While the Dickinson Fire Department’s response times improved over 2015 compared to the year prior, they still fall below the recommendations of the National Fire Protection Association.

Fire Department Chief Bob Sivak and Deb Barros, assistant fire chief of support services, began their department’s annual report for 2015 at the regular meeting of the Dickinson City Commission Monday night with some statistics of performance and calls for service.

Barros said the NFPA recommends 15 firefighters respond on scene within nine minutes of a call for 90 percent of incidents in a community of Dickinson’s size.

The Dickinson Fire Department, Barros continued, responds within nine minutes about 69 percent of the time -- up about 6 percent from 2014 -- and typically with less than the recommended manpower.

Barros noted the one time the department responded to an incident with the full 15 firefighters in under nine minutes was in fighting the fire that broke out last September in the Wecker Building in downtown Dickinson.

The Wecker Building fire, along with the fire at R&R Auto Farm & Electric’s, was one of the most expensive fires, in terms of damages, in the city in 2015. The two fires together amounted to a total of an estimated $800,000 in losses.

Barrows said response statistics should improve with the addition of the Public Safety Center on north State Avenue, which came opened and became the home of the fire department and the Dickinson Police Department last September.

In addition to a new facility, Chief Sivak said the Dickinson Fire Department also has a relatively new crew.

Of the 44 city firefighters in the department as of the end of 2015, Sivak said, 18 members have been active here for only two years or less.

He said that relatively new part of the crew ensures training as a “top priority.” Over the course of 2015, the department’s firefighters logged 3,685 total hours of training, an increase of almost 1,000 over the previous year.

As training went up, calls for service have gone down -- but at a much lower rate.

Total calls for service topped out at 525 last year, representing a decrease of about 6.5 percent from 2014. Of those calls, Barros said the largest single category was comprised of 173 false alarms. Actual fires accounted for 90 calls.



$1 million construction bid for landfill cell construction approved

The Dickinson Municipal Landfill is getting an upgrade.

Commissioners on Monday approved a bid of more than $1 million from Martin Construction to build a new cell at the city dump.

Public Works Director Gary Zuroff said the landfill improvement project will include the extension of an existing system to manage leachate, a liquid waste byproduct of high garbage volumes, and the addition of a geomembrane, a landfill containment liner.

Zuroff said his department received 10 bids for the project and had even more competitors at the pre-bid session in a marked increase from projects in the past.
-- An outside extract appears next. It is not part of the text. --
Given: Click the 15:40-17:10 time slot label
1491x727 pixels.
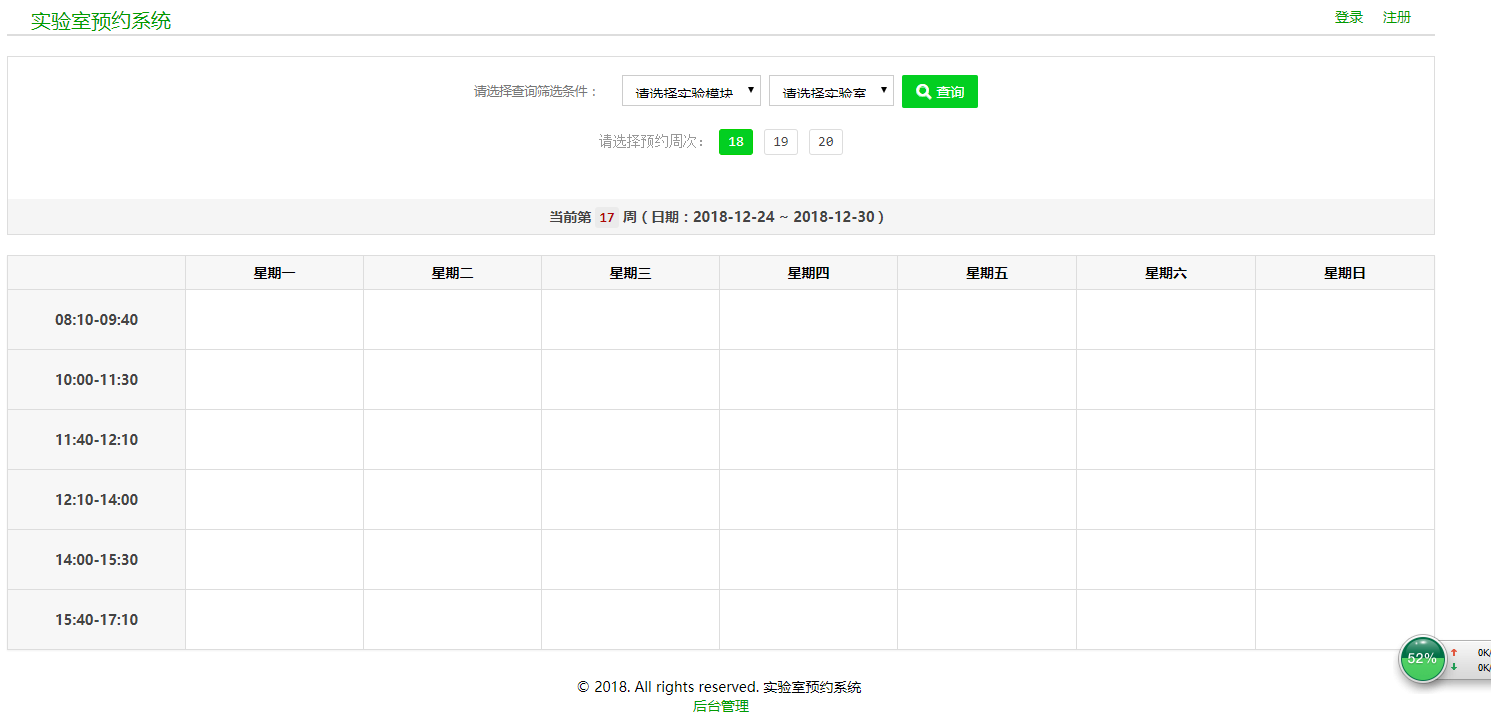Looking at the screenshot, I should 96,620.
Commission President Gene Jackson said the high level of bids could indicate a shift in the local construction market that could result in a good year for city construction projects.

“We should make sure anything we are contemplating for 2016 does get bid, assuming the money is there,” he said. “We should make sure it doesn’t slide, this should be a really good year in that regard.”



NDDOT to share costs for city road project

Costs for summer road construction work on Museum Drive in Dickinson will be shared with the North Dakota Department of Transportation.

City Engineer Craig Kubas introduced a cost participation agreement to the commission Monday that would split the funding obligations of the estimated $1.4 million project on a quarter-mile of road connecting North Dakota Highway 22 and Sims Street in Dickinson.

Under the terms of the agreement, the North Dakota DOT would contribute around $800,000 and the city would pay out the remainder of about $600,000.

Commission members unanimously approved the agreement.



Sidewalk special improvement district approved for 2016

Residents in need of sidewalk improvements on their properties are encouraged to participate in a sidewalk improvement district also approved by the commission Monday night.

Kubas said the city has budgeted $75,000 to conduct improvements to developed properties over the course of this year.

“This is voluntary special improvement district,” he said. “It’ll be city-wide but no property owners will be required to improve their sidewalks with this project.”

Kubas said the only major change made to the district this year is the limiting of the program to developed properties only. Missing sidewalks can be addressed in addition to the repair of existing walkways, he said.